Stereoselective alkyne insertion into a bridging hydride at a diiron centre: cis–trans isomerisation and metallacycle formation

Abstract

Addition of the activated alkyne dimethyl acetylenedicarboxylate (dmad) to [Fe₂(CO)₄(µ-H)(µ-CO)(µ-PPh₂)(µ-dppm)]1(dppm = Ph₂PCH₂PPh₂) afforded the σ-η vinyl complex cis-[Fe₂(CO)₄{µ-C(CO₂Me)CH(CO₂Me)}(µ-PPh₂)µ-dppm)]2. Crystallography showed that the insertion is stereo-selectively cis, with the phosphorus-containing ligands also adopting a cis configuration. Ultraviolet irradiation of 2 resulted in slow conversion into a second isomer, trans-[Fe₂(CO)₄{µ-C(CO₂Me)CH-(CO₂Me)}(µ-PPh₂)(µ-dppm)]3, which still retains the cis arrangement of phosphines as shown by ³¹P NMR spectroscopy.

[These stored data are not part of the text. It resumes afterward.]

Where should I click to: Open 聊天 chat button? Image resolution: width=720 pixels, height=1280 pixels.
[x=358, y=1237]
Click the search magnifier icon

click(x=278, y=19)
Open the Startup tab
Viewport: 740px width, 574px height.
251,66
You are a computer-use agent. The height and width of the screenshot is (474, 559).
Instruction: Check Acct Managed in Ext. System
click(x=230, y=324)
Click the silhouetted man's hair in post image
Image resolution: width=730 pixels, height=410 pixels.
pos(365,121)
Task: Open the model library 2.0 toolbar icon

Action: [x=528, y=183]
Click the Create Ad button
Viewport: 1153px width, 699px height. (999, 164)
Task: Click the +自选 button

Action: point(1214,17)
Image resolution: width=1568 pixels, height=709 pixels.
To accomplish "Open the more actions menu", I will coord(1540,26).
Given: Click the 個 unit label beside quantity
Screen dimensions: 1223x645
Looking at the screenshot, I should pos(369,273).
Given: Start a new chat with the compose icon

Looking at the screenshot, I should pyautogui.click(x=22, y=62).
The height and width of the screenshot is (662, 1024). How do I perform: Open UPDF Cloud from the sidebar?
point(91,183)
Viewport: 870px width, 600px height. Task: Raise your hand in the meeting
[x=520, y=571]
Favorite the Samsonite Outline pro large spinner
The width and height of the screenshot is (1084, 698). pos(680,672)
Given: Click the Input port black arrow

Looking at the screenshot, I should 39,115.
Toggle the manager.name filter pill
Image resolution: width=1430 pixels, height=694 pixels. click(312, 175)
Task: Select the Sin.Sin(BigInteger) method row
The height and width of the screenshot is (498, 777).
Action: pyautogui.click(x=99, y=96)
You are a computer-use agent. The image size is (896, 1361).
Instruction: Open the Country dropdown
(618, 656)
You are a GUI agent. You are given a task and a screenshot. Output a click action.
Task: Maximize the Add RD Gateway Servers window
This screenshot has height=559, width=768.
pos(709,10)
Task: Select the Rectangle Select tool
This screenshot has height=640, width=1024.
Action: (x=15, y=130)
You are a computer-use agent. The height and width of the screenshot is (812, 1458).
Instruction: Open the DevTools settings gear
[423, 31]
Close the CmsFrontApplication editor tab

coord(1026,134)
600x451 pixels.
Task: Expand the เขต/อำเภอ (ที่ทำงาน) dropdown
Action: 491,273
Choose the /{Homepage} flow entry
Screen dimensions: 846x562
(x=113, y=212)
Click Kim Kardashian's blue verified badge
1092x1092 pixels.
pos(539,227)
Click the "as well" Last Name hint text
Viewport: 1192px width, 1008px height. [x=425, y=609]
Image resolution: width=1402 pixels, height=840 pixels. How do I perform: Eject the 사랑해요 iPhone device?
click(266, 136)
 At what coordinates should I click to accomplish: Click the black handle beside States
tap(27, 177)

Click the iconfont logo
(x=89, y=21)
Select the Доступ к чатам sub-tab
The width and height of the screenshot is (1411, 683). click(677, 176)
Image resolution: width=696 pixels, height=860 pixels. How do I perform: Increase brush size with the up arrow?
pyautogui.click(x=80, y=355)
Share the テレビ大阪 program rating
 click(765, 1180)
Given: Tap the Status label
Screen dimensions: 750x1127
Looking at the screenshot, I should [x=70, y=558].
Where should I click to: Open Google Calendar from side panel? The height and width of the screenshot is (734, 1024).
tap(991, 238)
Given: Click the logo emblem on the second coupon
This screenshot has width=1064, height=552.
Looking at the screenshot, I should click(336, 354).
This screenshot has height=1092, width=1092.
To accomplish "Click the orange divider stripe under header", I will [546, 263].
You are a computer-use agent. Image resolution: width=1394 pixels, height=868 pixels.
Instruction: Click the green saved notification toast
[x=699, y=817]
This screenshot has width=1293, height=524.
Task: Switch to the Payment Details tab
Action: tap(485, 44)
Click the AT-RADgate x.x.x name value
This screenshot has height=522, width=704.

This transformation is reversible, 3 slowly converting back into 2 at room temperature, a process which is accelerated upon heating. At temperatures of 80 °C, 2(and 3) was converted irreversibly into a third isomer [Fe₂(CO₄{C(CO₂Me)CHC(OMe)O}(µ-PPh₂)(µ-dppm)]4, containing a metallacyclic ring by virtue of metal co-ordination of an ester carbonyl. X-Ray crystallography revealed a trans vinyl orientation and a trans disposition of the phosphorus-containing groups.